### Task brief
The job is to output each record exactly as it stands, pictures excluded.

Stored data
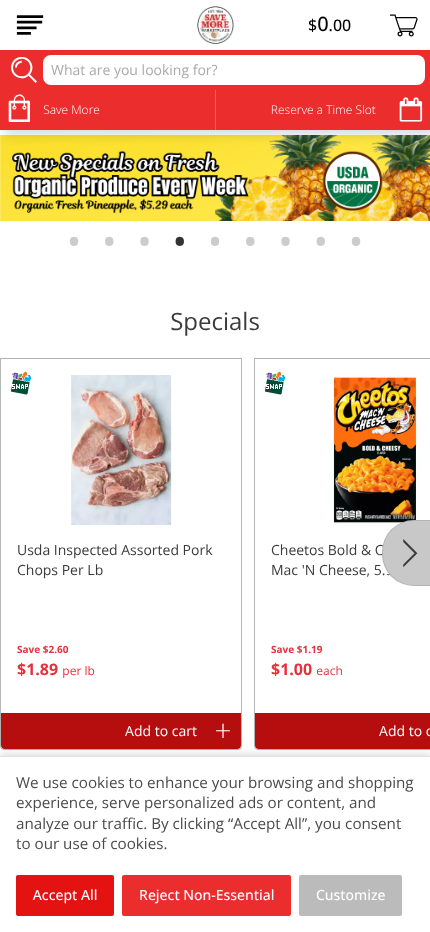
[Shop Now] (30, 25)
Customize (351, 895)
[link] (215, 178)
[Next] (406, 553)
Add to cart (161, 731)
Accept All (65, 895)
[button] (121, 536)
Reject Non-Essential (206, 895)
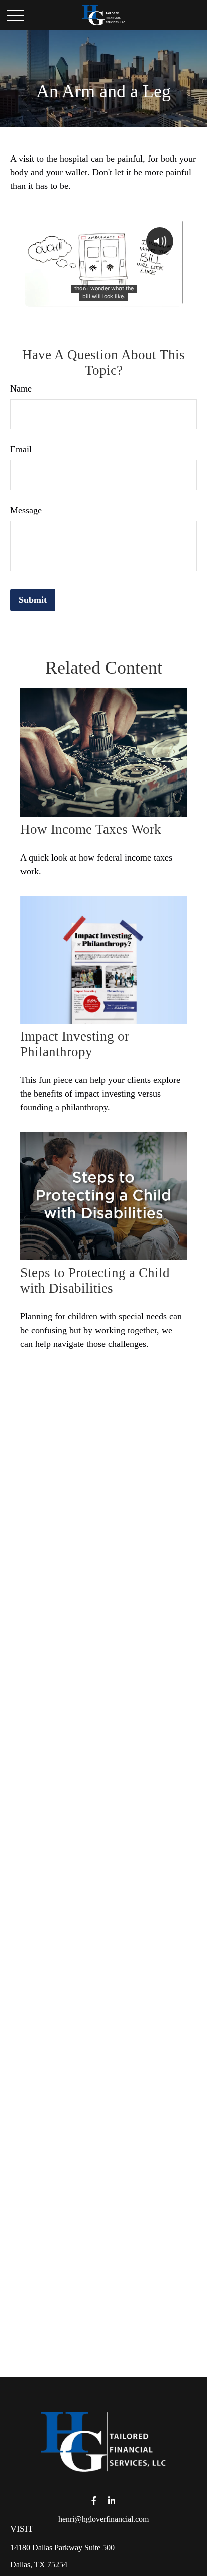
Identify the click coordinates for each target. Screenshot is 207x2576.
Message (26, 510)
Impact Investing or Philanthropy (74, 1044)
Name (21, 388)
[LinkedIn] (111, 2501)
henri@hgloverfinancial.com (103, 2519)
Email (21, 449)
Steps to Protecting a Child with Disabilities (95, 1280)
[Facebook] (93, 2501)
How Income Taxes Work (90, 829)
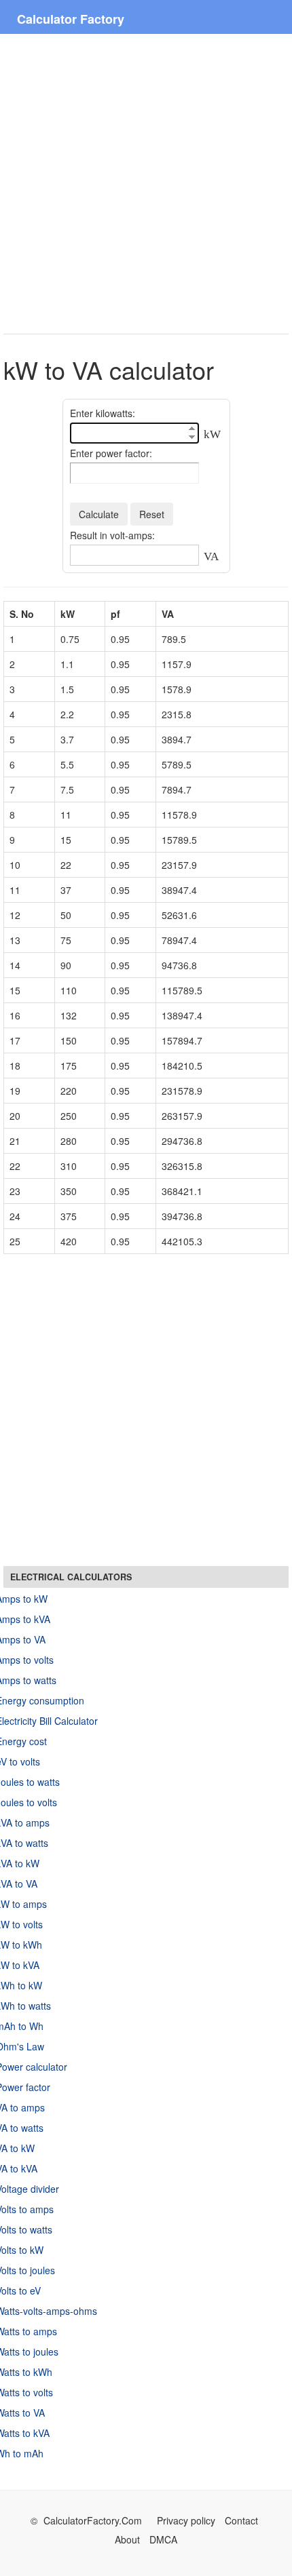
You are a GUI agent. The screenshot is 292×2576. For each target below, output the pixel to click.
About (127, 2539)
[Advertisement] (146, 184)
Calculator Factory (70, 19)
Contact (241, 2520)
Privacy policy (186, 2520)
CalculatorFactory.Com (94, 2520)
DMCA (163, 2539)
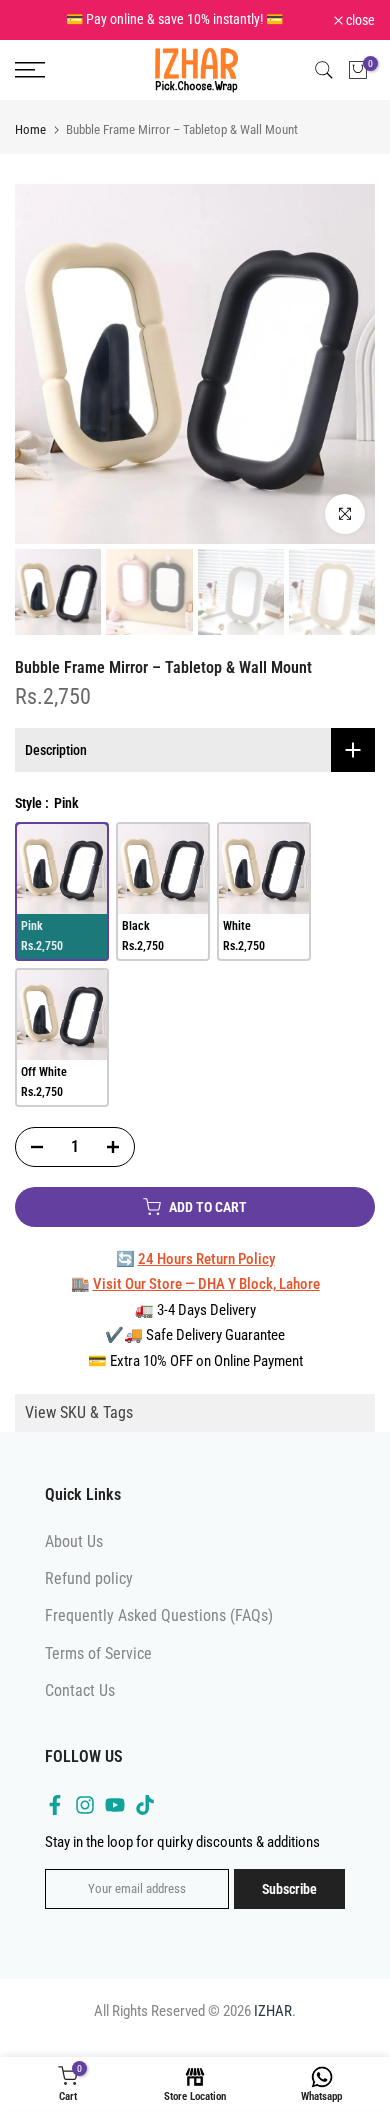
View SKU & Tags (79, 1414)
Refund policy (89, 1580)
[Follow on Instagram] (85, 1807)
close (359, 21)
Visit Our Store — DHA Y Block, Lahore (206, 1286)
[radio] (62, 871)
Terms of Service (98, 1655)
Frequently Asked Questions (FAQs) (159, 1618)
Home (30, 131)
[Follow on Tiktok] (145, 1807)
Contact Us (80, 1692)
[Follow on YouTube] (115, 1807)
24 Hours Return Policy (206, 1261)
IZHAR (273, 2013)
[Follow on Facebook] (55, 1807)
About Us (74, 1543)
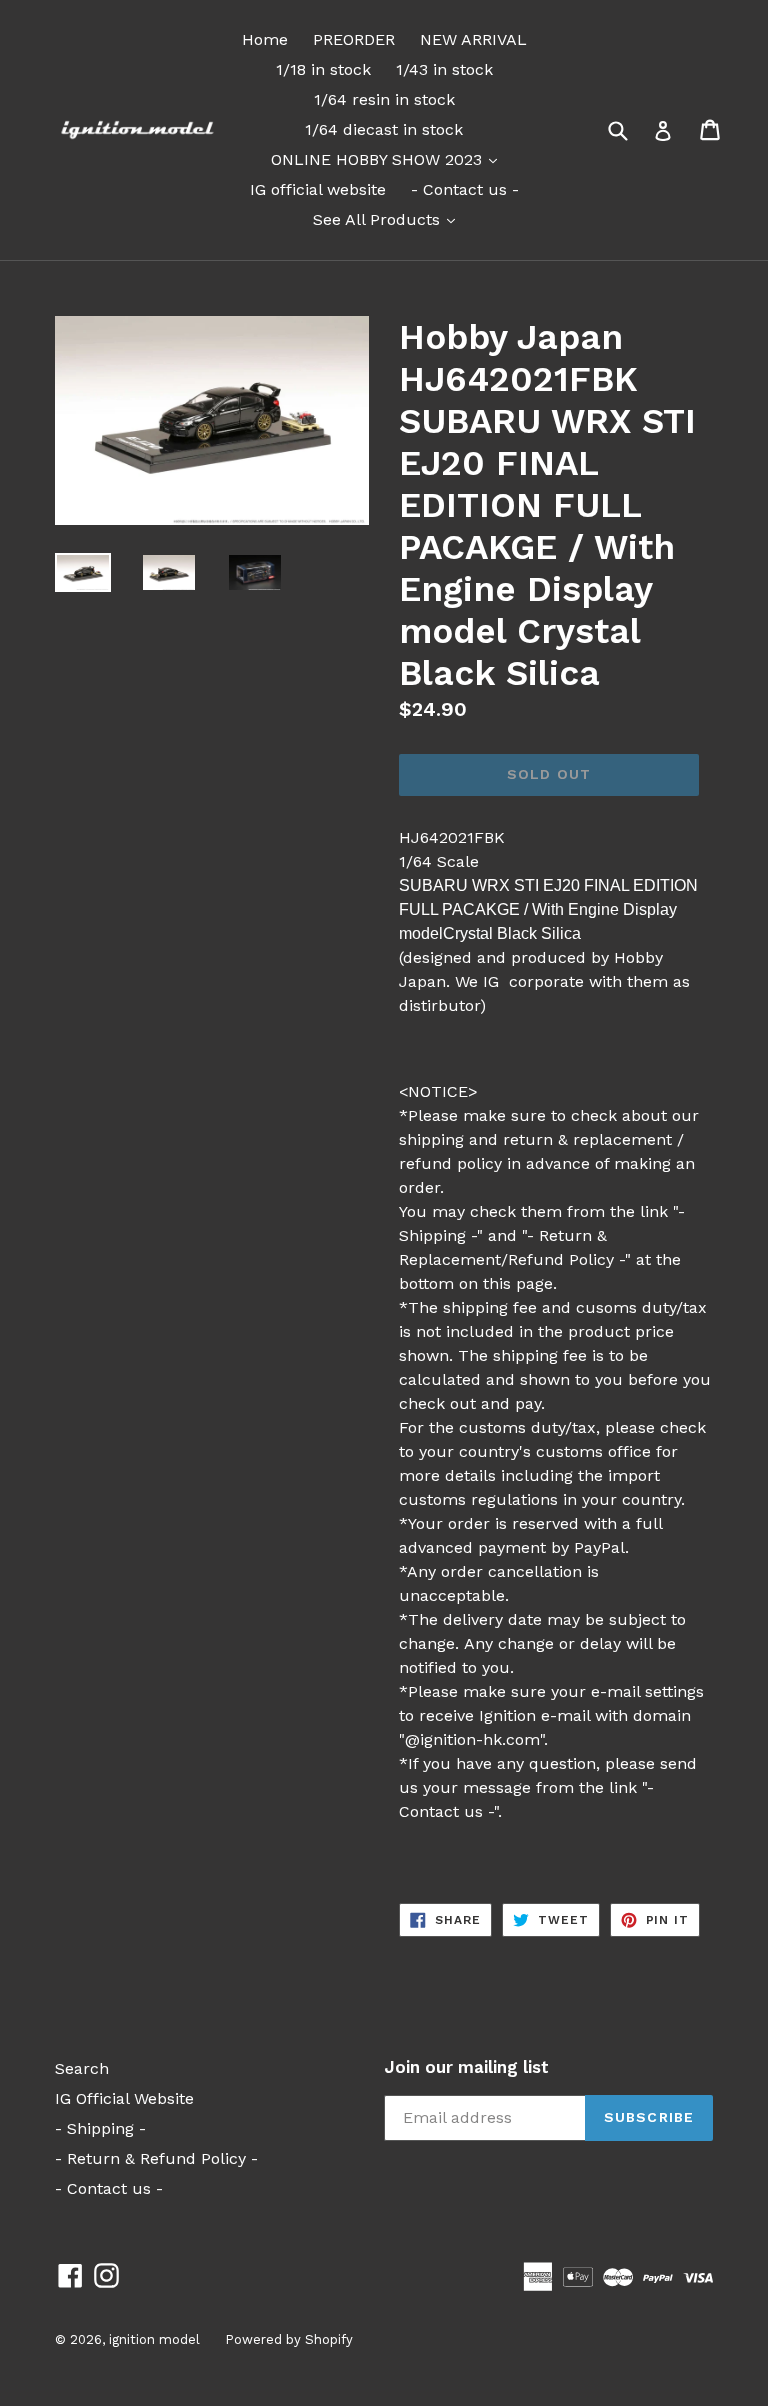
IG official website (318, 189)
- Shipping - (100, 2128)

### Exercise solution
[Shop Now] (30, 25)
Customize (351, 895)
[link] (215, 178)
[Next] (406, 553)
Add to cart (161, 731)
Accept All (65, 895)
[button] (121, 536)
Reject Non-Essential (206, 895)
Identify the click coordinates for each target. Screenshot is 207x2576.
Message (26, 510)
Impact Investing or Philanthropy (74, 1044)
Name (21, 388)
[LinkedIn] (111, 2501)
henri@hgloverfinancial.com (103, 2519)
Email (21, 449)
Steps to Protecting a Child with Disabilities (95, 1280)
[Facebook] (93, 2501)
How Income Taxes Work (90, 829)
You are a GUI agent. The screenshot is 292×2576. For each target below, output the pixel to click.
About (127, 2539)
[Advertisement] (146, 184)
Calculator Factory (70, 19)
Contact (241, 2520)
Privacy policy (186, 2520)
CalculatorFactory.Com (94, 2520)
DMCA (163, 2539)
View SKU & Tags (79, 1414)
Refund policy (89, 1580)
[Follow on Instagram] (85, 1807)
close (359, 21)
Visit Our Store — DHA Y Block, Lahore (206, 1286)
[radio] (62, 871)
Terms of Service (98, 1655)
Frequently Asked Questions (FAQs) (159, 1618)
Home (30, 131)
[Follow on Tiktok] (145, 1807)
Contact Us (80, 1692)
[Follow on YouTube] (115, 1807)
24 Hours Return Policy (206, 1261)
IZHAR (273, 2013)
[Follow on Facebook] (55, 1807)
About Us (74, 1543)
IG official website (318, 189)
- Shipping - (100, 2128)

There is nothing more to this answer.